§ **WRITTEN TASK**
Please write out the stretch of the listing from the line containing "Task: Open the Sales Call event on Thursday" through the end of the listing, keeping every line exactly as it appears and leaving out the pictures.

§ **DATA TO USE**
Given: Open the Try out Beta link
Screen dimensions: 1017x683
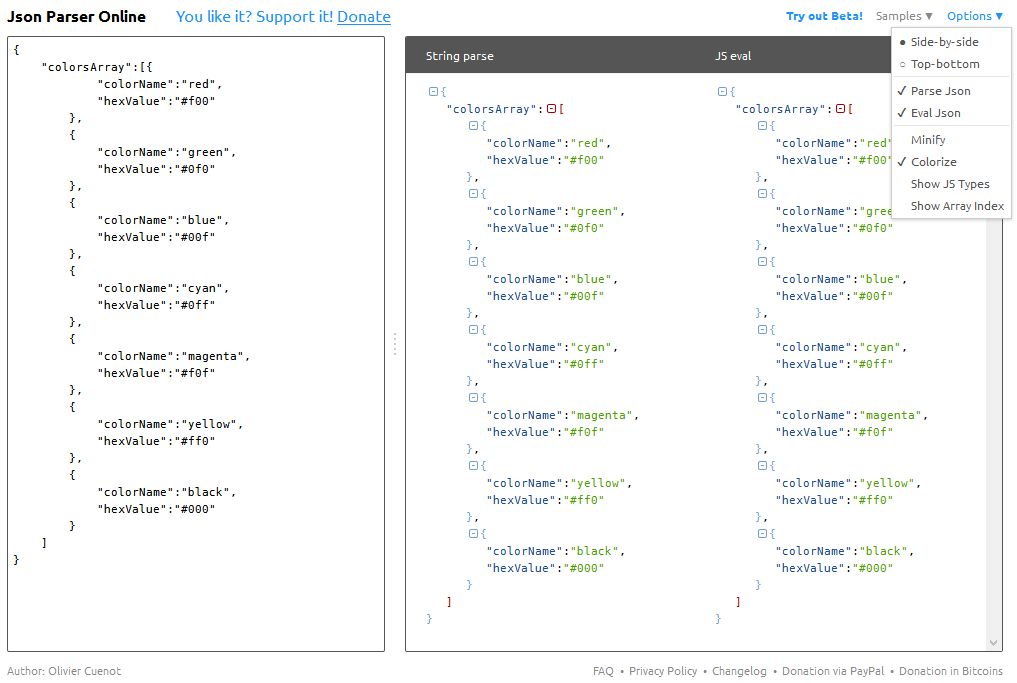Looking at the screenshot, I should (824, 16).
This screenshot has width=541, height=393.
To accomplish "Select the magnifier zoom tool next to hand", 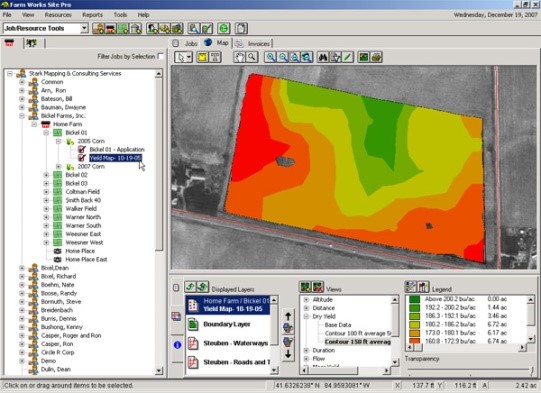I will pos(252,57).
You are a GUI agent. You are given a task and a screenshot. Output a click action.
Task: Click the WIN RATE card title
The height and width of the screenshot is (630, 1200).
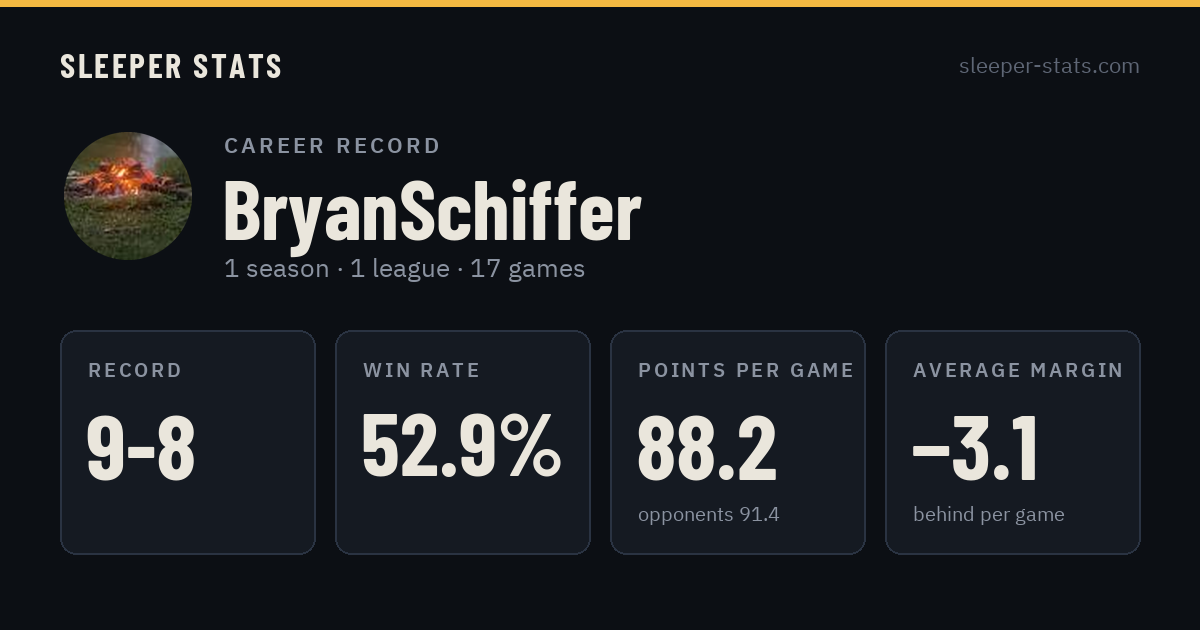point(422,371)
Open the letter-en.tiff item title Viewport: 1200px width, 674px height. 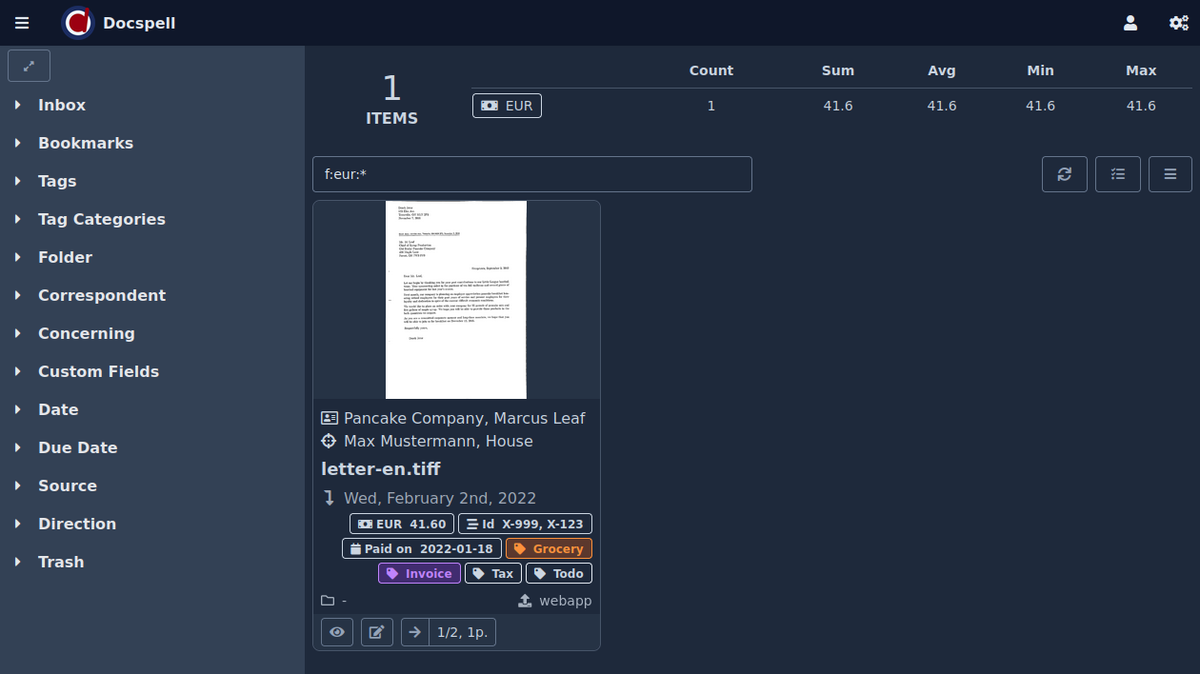[x=380, y=469]
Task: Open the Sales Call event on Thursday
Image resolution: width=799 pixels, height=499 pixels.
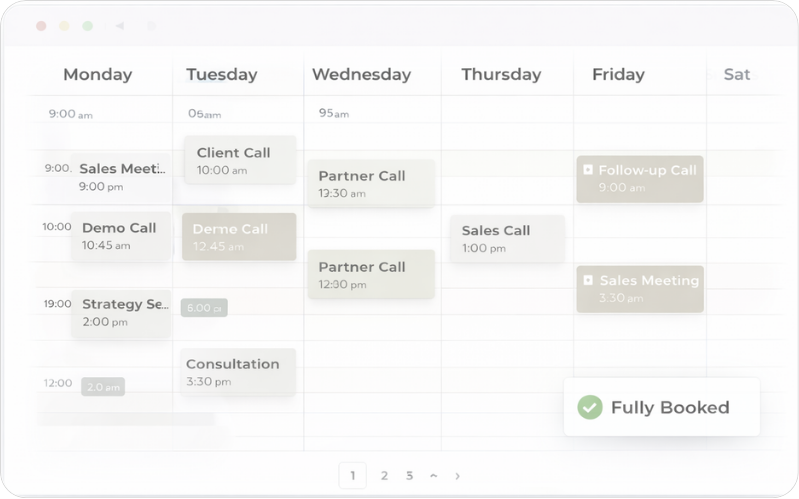Action: click(506, 238)
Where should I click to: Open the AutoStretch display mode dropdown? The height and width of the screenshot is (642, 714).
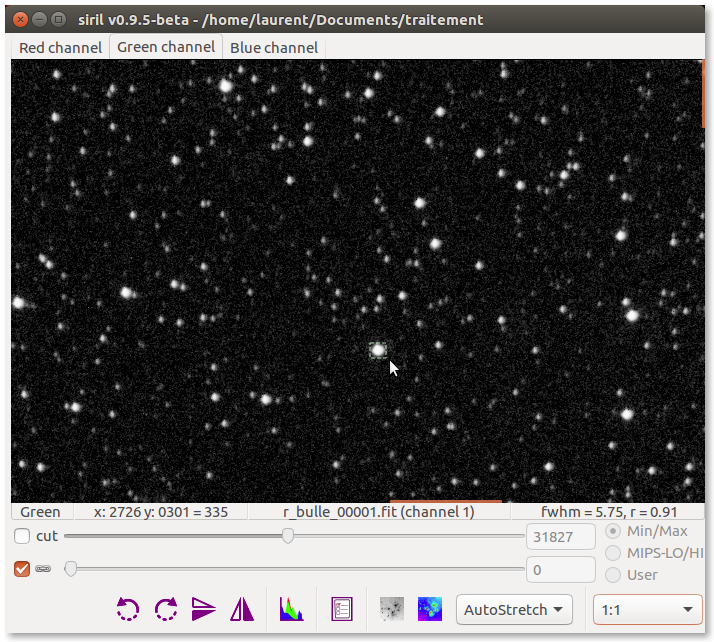[513, 609]
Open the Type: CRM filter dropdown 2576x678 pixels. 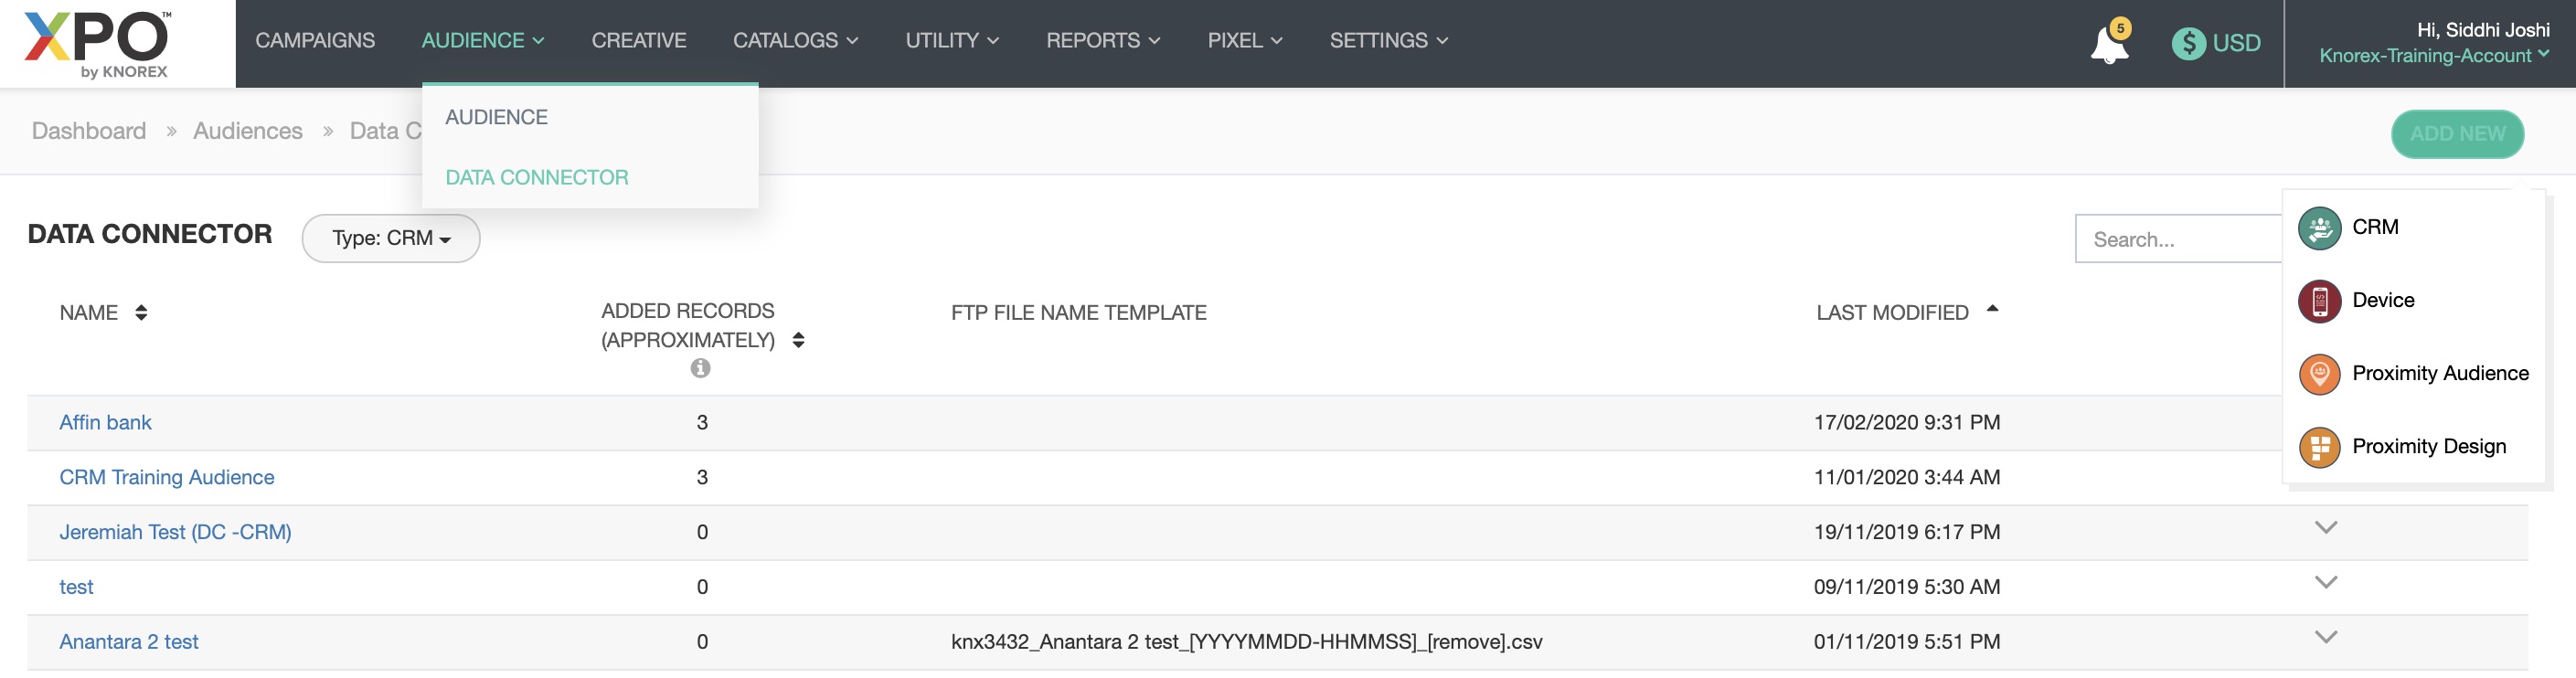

§ **REPLY TO THE TASK**
Task: Open the Sales Call event on Thursday
Image resolution: width=799 pixels, height=499 pixels.
Action: click(506, 238)
Where should I click to: Open the AutoStretch display mode dropdown? The height and width of the screenshot is (642, 714).
[513, 609]
Open the Type: CRM filter dropdown 2576x678 pixels. 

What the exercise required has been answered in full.